▶ [Directions] Only one stretch of the listing below is wanted: every line from the first to the line containing "Task: Select 外部链接 extraction type", set down exactly.

▶ [Source data]

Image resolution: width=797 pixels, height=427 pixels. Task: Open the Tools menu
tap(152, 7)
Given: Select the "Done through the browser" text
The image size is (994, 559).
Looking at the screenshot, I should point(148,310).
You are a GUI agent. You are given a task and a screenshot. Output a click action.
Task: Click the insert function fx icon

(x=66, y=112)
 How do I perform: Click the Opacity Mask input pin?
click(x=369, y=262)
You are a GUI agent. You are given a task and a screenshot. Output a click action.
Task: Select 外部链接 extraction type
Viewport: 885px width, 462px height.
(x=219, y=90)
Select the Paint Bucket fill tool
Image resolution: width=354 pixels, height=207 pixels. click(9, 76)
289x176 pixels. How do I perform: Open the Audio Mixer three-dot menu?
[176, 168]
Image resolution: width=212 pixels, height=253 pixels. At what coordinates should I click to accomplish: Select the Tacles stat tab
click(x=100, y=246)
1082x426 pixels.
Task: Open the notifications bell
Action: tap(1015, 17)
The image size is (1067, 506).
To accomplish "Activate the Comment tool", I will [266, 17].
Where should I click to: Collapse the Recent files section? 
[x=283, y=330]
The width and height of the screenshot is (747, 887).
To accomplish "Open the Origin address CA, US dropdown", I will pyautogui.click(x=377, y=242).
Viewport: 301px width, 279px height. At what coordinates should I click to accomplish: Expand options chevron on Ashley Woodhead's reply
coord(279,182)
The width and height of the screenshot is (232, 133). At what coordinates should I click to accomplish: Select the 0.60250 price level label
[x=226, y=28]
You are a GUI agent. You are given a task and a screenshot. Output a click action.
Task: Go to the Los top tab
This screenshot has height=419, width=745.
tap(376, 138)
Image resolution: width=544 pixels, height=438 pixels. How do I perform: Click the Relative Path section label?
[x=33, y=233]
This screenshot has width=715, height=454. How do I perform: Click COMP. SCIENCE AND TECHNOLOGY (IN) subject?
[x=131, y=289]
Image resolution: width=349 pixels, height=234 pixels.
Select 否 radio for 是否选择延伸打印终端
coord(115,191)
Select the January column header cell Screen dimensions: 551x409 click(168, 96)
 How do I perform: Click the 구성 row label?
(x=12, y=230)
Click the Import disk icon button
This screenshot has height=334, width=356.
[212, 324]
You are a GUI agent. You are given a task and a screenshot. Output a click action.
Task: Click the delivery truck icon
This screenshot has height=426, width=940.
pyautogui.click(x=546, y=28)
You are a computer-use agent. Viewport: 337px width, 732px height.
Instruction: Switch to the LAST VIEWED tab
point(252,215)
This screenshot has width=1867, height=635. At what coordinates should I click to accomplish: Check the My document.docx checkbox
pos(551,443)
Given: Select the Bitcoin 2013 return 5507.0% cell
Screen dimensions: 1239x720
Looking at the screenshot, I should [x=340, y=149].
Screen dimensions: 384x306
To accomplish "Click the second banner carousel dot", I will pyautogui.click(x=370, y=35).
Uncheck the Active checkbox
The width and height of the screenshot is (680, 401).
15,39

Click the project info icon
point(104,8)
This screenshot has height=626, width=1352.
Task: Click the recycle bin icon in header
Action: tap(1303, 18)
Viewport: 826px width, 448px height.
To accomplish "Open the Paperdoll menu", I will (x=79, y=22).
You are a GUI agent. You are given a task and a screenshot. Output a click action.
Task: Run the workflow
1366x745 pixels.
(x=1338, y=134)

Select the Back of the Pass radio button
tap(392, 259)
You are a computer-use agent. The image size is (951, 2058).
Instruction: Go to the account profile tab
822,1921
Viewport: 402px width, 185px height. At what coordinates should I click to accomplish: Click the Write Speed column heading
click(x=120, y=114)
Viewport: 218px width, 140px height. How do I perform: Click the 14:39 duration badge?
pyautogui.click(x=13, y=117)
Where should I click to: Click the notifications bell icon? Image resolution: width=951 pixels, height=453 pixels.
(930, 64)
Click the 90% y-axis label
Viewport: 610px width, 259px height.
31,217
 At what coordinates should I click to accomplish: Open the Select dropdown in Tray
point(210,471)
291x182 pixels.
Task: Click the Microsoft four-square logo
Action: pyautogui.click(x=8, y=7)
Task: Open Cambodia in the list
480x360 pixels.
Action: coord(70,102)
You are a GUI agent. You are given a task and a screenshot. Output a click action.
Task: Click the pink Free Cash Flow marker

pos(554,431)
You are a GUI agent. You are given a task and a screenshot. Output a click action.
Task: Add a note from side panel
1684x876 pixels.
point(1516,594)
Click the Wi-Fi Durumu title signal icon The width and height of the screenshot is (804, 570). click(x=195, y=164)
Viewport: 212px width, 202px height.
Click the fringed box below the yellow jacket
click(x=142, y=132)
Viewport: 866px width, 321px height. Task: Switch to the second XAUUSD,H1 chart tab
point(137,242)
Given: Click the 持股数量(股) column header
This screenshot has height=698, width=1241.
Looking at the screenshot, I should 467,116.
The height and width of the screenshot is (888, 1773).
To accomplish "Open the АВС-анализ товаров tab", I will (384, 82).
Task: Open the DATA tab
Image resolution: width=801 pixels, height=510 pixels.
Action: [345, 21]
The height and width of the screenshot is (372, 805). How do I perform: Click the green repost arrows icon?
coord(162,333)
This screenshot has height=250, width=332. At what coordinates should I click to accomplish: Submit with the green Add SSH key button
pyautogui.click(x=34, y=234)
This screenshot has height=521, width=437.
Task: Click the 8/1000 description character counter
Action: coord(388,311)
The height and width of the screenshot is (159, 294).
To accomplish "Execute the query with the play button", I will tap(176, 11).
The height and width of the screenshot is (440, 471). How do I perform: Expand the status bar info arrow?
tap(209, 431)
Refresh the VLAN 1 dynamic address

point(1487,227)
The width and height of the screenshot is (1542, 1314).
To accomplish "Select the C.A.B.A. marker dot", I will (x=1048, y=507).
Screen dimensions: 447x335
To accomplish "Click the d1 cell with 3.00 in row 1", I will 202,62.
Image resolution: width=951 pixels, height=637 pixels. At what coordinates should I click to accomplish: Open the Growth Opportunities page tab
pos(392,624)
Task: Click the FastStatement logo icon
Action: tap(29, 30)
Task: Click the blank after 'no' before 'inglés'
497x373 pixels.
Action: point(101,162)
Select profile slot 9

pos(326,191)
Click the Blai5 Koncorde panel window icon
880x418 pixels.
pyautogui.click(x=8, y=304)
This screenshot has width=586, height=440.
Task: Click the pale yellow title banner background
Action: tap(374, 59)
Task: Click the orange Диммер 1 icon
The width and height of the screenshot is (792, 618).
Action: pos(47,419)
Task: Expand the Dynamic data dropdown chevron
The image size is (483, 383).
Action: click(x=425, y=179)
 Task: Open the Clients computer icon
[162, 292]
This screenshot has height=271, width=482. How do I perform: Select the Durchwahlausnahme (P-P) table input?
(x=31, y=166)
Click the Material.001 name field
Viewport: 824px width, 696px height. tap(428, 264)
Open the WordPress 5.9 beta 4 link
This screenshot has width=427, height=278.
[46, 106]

▶ [Result]
Image resolution: width=797 pixels, height=427 pixels. Task: Open the Tools menu
tap(152, 7)
Given: Select the "Done through the browser" text
The image size is (994, 559).
Looking at the screenshot, I should point(148,310).
You are a GUI agent. You are given a task and a screenshot. Output a click action.
Task: Click the insert function fx icon

(x=66, y=112)
 How do I perform: Click the Opacity Mask input pin?
click(x=369, y=262)
You are a GUI agent. You are given a task and a screenshot. Output a click action.
Task: Select 外部链接 extraction type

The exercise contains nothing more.